Unfortunately, for Barnes, by the beginning of his senior year in high school he developed stress fractures in his lower back and playing competitive golf became too painful.
"It was extremely difficult and even more painful than the stress fractures to walk away from the game," he said.
However, the exit was only temporary. He found a new passion channeled differently in the same sport. Everything he knew, the talents he honed could still be put to use vicariously through youngsters he would coach.
"I fell in love with golf all over again as a coach," he said
And he has also found success coaching. Last year he was the head golf coach at Keene. Within his first year two boys and one girl qualified for regionals. No boy had ever qualified for regionals in golf in Keene history.
"I’m extremely proud of that feat," said Barnes. "Last year let me know that with talented kids and my competitive tournament golf experience, great things are possible.
"And being in Weatherford now, and seeing the unbelievable talent that I’ve been blessed to work with here in these kids, I cannot wait to see what the future has in store for us."
Barnes said his arrival in Weatherford has signaled a brand new, clean slate for the program.
"This year compared to last year we have four solid teams. We have team Black and team Blue for both boys and girls.Team black is the top team and Blue is the preparatory team," he said.
"I coach team Black for both boys and girls. My assistant, Jordan Coffman, will be coaching team Blue for both boys and girls.
"I used the fall season this year to see what needed to be worked on, to see where our greatest strengths were. I used it as a practice season to get us ready to win district and see what we needed to work on most to make that happen.
"Now that spring has started, or regular season, as I like to see it, the land of possibility and opportunity has arrived."
Two players, sophomore Connor Mccswain and senior Bryce Akins, have earned the top two spots on team Black for the boys. Other top players include juniors T.J. Wittrock and Cade Clement, senior Scott Dial, and freshman Kade Jones.
Top players for the girls so far include freshmen Chandler Crippen and Brylee Haile, along with sophomore Lauren Roper.
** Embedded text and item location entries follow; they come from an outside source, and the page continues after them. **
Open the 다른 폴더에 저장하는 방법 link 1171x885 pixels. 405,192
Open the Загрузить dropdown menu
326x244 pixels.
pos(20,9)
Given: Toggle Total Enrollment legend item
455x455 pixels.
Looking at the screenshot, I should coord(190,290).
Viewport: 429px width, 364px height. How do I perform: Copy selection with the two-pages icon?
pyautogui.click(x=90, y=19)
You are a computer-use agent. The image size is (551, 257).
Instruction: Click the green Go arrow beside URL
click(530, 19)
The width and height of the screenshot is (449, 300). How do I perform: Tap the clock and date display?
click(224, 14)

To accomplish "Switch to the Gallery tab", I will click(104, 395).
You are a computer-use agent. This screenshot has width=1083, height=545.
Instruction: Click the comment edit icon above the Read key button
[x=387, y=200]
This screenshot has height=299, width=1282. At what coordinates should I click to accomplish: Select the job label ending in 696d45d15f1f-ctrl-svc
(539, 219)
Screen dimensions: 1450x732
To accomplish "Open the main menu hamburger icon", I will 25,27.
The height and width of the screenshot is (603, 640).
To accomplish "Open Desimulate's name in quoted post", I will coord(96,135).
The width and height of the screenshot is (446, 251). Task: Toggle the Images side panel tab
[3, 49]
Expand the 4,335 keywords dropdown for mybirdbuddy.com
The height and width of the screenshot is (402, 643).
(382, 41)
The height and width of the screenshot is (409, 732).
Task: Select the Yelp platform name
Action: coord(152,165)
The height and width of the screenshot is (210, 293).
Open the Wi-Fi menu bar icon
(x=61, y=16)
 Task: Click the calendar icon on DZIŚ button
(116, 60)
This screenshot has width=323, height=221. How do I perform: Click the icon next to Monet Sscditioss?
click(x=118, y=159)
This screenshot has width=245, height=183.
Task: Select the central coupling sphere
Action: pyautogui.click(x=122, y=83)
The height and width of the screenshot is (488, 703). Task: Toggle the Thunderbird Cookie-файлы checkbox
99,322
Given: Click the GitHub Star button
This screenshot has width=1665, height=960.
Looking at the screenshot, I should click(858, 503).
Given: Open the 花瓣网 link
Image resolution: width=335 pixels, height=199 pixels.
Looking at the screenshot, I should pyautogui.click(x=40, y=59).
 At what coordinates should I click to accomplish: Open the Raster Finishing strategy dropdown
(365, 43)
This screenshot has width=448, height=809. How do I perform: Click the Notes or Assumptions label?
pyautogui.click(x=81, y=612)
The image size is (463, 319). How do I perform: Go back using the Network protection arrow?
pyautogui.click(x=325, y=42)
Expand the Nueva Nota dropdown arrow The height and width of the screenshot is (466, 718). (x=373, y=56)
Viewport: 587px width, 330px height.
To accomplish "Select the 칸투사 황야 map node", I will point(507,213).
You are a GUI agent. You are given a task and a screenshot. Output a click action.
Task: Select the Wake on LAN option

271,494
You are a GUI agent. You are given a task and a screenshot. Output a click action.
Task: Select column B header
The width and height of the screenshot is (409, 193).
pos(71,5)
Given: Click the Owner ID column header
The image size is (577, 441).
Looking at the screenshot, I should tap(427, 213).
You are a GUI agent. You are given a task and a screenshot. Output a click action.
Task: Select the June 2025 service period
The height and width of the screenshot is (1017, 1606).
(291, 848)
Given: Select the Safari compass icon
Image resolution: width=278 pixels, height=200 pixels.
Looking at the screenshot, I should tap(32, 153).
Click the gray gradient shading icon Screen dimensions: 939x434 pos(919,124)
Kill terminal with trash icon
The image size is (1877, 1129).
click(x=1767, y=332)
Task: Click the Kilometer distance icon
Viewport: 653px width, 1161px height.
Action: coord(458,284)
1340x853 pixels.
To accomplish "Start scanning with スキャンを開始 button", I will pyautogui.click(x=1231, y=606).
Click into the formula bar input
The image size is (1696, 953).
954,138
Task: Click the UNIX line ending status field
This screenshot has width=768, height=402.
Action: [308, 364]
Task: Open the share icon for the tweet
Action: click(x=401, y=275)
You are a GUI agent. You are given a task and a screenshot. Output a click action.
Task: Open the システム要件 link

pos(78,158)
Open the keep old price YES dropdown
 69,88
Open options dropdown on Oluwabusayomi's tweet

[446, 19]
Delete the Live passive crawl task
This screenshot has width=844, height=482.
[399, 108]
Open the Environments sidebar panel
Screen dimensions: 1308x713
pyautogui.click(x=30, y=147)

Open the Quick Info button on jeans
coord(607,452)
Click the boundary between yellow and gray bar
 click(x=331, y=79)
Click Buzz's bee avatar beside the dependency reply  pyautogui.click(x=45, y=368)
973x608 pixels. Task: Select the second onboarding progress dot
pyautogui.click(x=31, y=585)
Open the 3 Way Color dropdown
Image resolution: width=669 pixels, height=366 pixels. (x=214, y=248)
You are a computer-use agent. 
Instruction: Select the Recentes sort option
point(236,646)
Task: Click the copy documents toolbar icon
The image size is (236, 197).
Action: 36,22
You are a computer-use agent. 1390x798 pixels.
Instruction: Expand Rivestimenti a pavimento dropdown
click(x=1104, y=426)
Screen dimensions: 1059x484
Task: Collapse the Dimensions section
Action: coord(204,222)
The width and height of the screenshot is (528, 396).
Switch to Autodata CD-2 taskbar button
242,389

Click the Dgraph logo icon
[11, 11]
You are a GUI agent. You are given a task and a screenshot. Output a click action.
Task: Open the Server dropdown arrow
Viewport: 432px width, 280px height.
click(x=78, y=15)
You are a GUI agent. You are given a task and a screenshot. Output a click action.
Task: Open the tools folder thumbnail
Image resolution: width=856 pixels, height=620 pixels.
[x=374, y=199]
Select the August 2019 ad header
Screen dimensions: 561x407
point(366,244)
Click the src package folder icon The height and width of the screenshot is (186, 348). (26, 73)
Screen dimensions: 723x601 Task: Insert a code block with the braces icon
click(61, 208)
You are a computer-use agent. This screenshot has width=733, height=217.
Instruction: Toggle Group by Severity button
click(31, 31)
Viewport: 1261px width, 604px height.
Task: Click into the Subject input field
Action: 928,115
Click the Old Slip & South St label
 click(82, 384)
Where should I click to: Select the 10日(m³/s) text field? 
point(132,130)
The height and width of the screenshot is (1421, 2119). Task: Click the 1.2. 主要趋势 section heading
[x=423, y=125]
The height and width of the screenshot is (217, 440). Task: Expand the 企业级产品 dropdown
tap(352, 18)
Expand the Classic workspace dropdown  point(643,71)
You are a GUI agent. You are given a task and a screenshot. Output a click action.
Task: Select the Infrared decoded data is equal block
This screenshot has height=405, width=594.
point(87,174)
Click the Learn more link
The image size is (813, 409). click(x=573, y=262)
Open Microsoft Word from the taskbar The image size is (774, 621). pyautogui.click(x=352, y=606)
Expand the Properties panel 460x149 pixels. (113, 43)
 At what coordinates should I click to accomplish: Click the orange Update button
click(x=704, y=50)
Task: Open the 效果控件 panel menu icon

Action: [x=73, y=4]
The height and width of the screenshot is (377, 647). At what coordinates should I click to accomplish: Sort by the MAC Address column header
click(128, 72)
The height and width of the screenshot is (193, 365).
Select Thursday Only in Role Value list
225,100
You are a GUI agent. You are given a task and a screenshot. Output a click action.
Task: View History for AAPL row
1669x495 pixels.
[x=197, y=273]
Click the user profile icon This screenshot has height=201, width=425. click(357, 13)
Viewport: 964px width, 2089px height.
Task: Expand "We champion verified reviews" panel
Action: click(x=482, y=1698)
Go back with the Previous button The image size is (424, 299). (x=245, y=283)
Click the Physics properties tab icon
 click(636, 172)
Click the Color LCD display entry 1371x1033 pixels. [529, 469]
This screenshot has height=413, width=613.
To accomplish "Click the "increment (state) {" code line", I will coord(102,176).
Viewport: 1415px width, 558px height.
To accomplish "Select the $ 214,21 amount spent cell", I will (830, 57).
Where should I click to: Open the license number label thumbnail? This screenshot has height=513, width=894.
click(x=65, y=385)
However, Barnes said any player has the opportunity to battle for and earn their place for each tournament on team Black.
"I told them on Day One that I don’t care who you are, how old you are, what color you are, or anything else. All I want are the top players who love this game," he said.
Barnes has his sights set high, such as a district championship as soon as this season.
"Within the next two years I want to go to state and win. I have already put regionals on the schedule for this year," he said.
"These kids get a chance to fight and earn their way on the top team every single tournament. That goes for both boys and girls. That keeps the incentive high for practicing hard and staying focused.
"So far it has worked very well. The beauty about this game is its simplicity. If your score is lower than his or her score, that’s all I need to see.
"The only way you will beat me is if I beat myself. Therefore, the team to beat is Weatherford and the team not to get beaten by is Weatherford."
Ultimately, Barnes’ plan is to not only help make his players better golfers, but better people. He believes golf can go a long way in helping that happen.
"Watching them walk out on the golf course more confidently than they did the day before and then carrying that confidence in over into the world, into their home, and into their school, is, as far as I’m concerned, a phenomenal success in and of itself," he said.
"If I can help these players and these kids develop confidence in themselves, as far as I’m concerned, we flat out can’t be beat by any other team or anything else in this world."